(Extracted records)
########################################
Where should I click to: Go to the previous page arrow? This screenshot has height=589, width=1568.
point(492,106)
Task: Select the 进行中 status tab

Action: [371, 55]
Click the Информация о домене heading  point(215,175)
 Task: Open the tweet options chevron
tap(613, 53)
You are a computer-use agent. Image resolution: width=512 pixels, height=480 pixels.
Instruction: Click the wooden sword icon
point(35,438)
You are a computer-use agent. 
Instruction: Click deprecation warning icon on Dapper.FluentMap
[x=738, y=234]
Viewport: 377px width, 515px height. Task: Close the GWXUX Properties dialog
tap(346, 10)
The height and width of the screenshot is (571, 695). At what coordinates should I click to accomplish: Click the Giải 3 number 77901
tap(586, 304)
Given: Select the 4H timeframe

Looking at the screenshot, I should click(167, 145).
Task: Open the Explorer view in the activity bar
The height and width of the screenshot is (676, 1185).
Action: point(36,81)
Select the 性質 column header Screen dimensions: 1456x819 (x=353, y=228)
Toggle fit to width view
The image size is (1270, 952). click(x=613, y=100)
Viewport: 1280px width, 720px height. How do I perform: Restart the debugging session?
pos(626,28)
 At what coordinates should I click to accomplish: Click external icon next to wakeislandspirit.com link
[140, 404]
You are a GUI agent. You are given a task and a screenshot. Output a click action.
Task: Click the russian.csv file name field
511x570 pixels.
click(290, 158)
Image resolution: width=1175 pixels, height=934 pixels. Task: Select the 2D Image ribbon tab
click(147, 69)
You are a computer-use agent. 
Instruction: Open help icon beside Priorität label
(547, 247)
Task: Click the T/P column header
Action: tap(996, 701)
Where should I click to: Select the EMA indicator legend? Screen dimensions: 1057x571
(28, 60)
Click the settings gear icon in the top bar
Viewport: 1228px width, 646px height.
########################################
* Assignment *
Would you repeat all of the data above, word for word?

* Solution to the exercise *
Where should I click to: Go to the previous page arrow? This screenshot has height=589, width=1568.
point(492,106)
Task: Select the 进行中 status tab

Action: [371, 55]
Click the Информация о домене heading  point(215,175)
 Task: Open the tweet options chevron
tap(613, 53)
You are a computer-use agent. Image resolution: width=512 pixels, height=480 pixels.
Instruction: Click the wooden sword icon
point(35,438)
You are a computer-use agent. 
Instruction: Click deprecation warning icon on Dapper.FluentMap
[x=738, y=234]
Viewport: 377px width, 515px height. Task: Close the GWXUX Properties dialog
tap(346, 10)
The height and width of the screenshot is (571, 695). At what coordinates should I click to accomplish: Click the Giải 3 number 77901
tap(586, 304)
Given: Select the 4H timeframe

Looking at the screenshot, I should click(167, 145).
Task: Open the Explorer view in the activity bar
The height and width of the screenshot is (676, 1185).
Action: point(36,81)
Select the 性質 column header Screen dimensions: 1456x819 (x=353, y=228)
Toggle fit to width view
The image size is (1270, 952). click(x=613, y=100)
Viewport: 1280px width, 720px height. How do I perform: Restart the debugging session?
pos(626,28)
 At what coordinates should I click to accomplish: Click external icon next to wakeislandspirit.com link
[140, 404]
You are a GUI agent. You are given a task and a screenshot. Output a click action.
Task: Click the russian.csv file name field
511x570 pixels.
click(290, 158)
Image resolution: width=1175 pixels, height=934 pixels. Task: Select the 2D Image ribbon tab
click(147, 69)
You are a computer-use agent. 
Instruction: Open help icon beside Priorität label
(547, 247)
Task: Click the T/P column header
Action: tap(996, 701)
Where should I click to: Select the EMA indicator legend? Screen dimensions: 1057x571
(28, 60)
Click the settings gear icon in the top bar
Viewport: 1228px width, 646px height.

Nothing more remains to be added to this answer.